WHAT TO WORK ON = From the line that contains "Viewport: 1372px width, 891px height." to the end of the entries, copy each line exactly, though the pictures stay out.

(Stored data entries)
------------

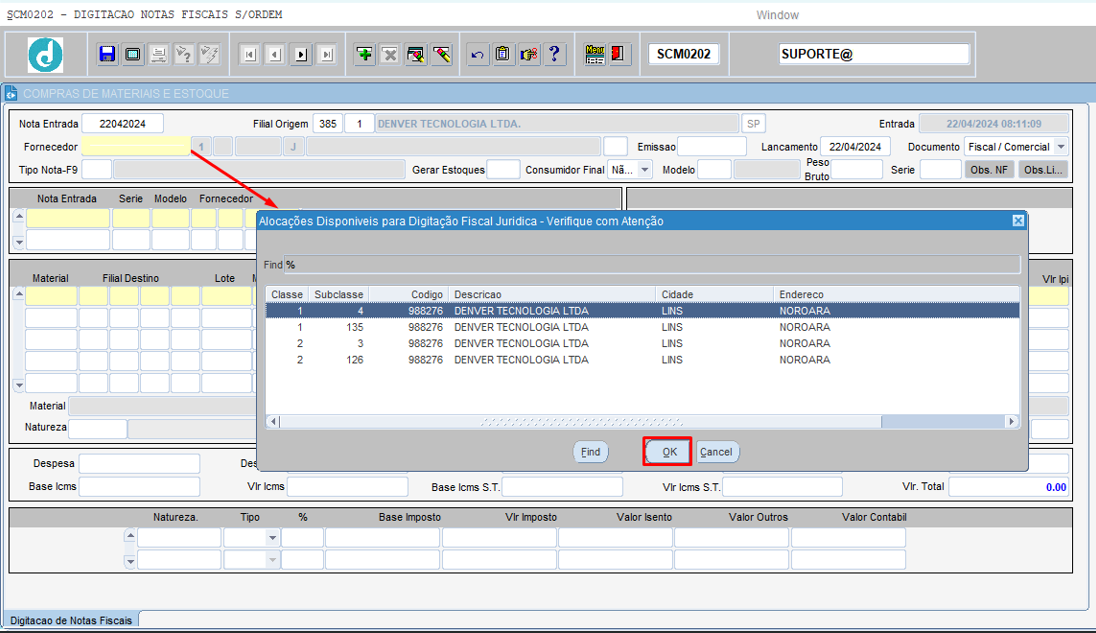Switch to Digitacao de Notas Fiscais tab
This screenshot has width=1096, height=633.
(x=71, y=620)
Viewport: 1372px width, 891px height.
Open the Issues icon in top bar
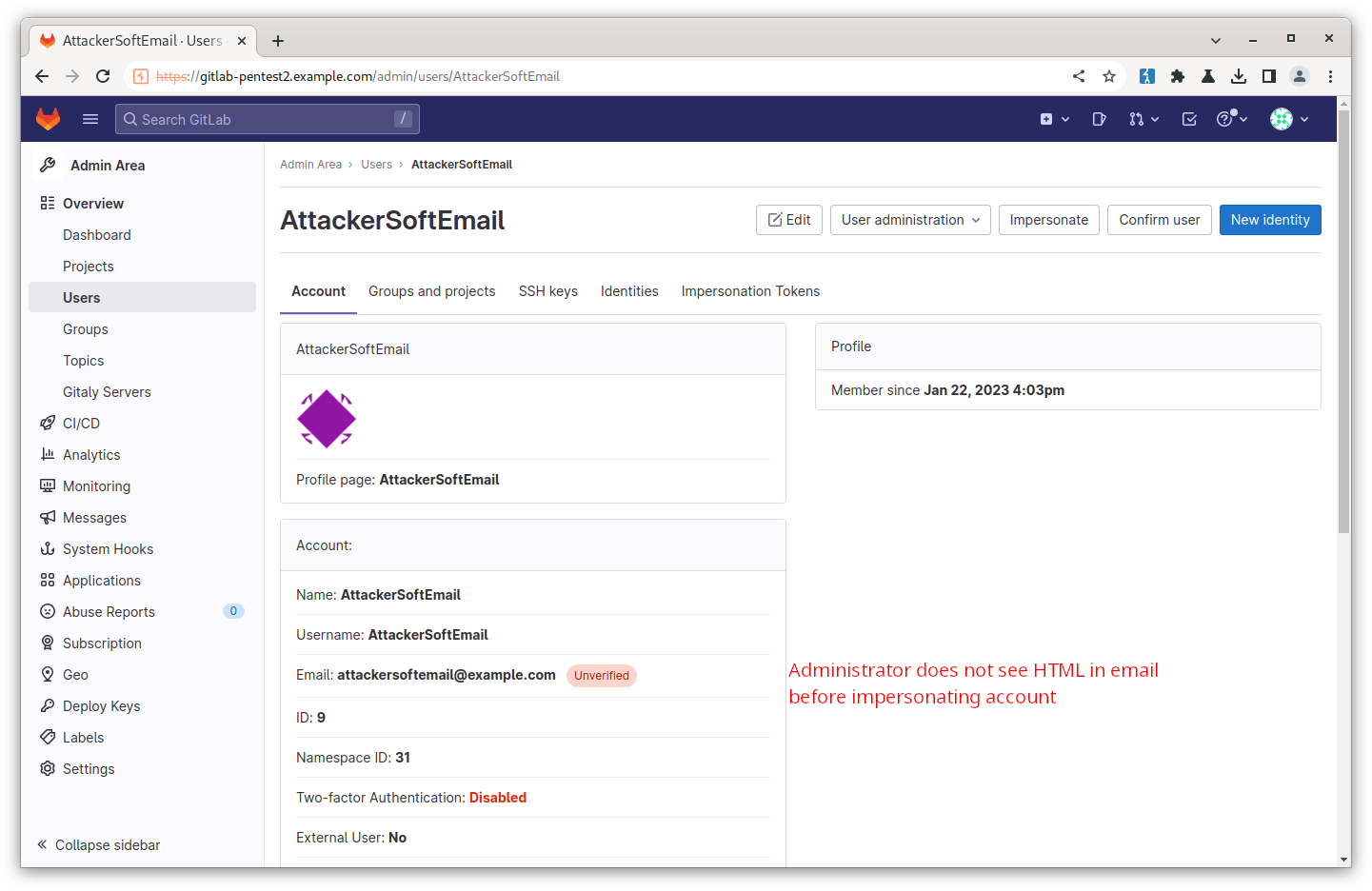(x=1099, y=119)
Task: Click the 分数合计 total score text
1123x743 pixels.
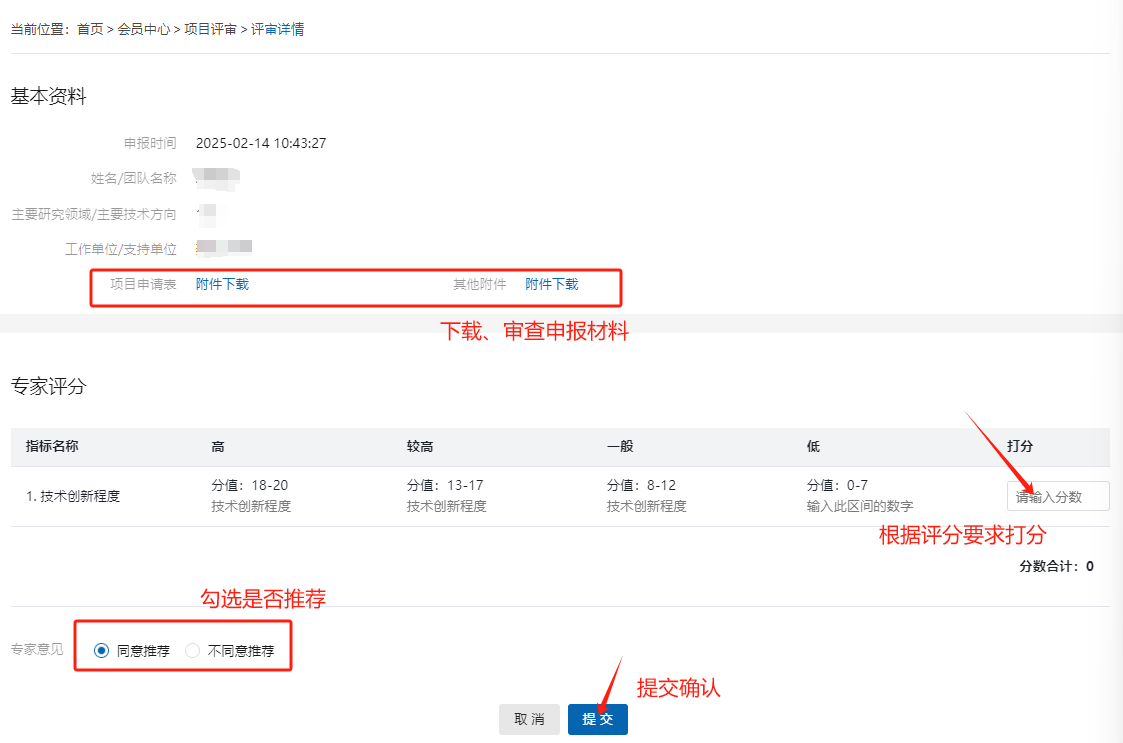Action: pos(1056,566)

------------

TASK OUTPUT =
Viewport: 1372px width, 891px height.
Open the Issues icon in top bar
(x=1099, y=119)
Task: Click the 分数合计 total score text
1123x743 pixels.
Action: pos(1056,566)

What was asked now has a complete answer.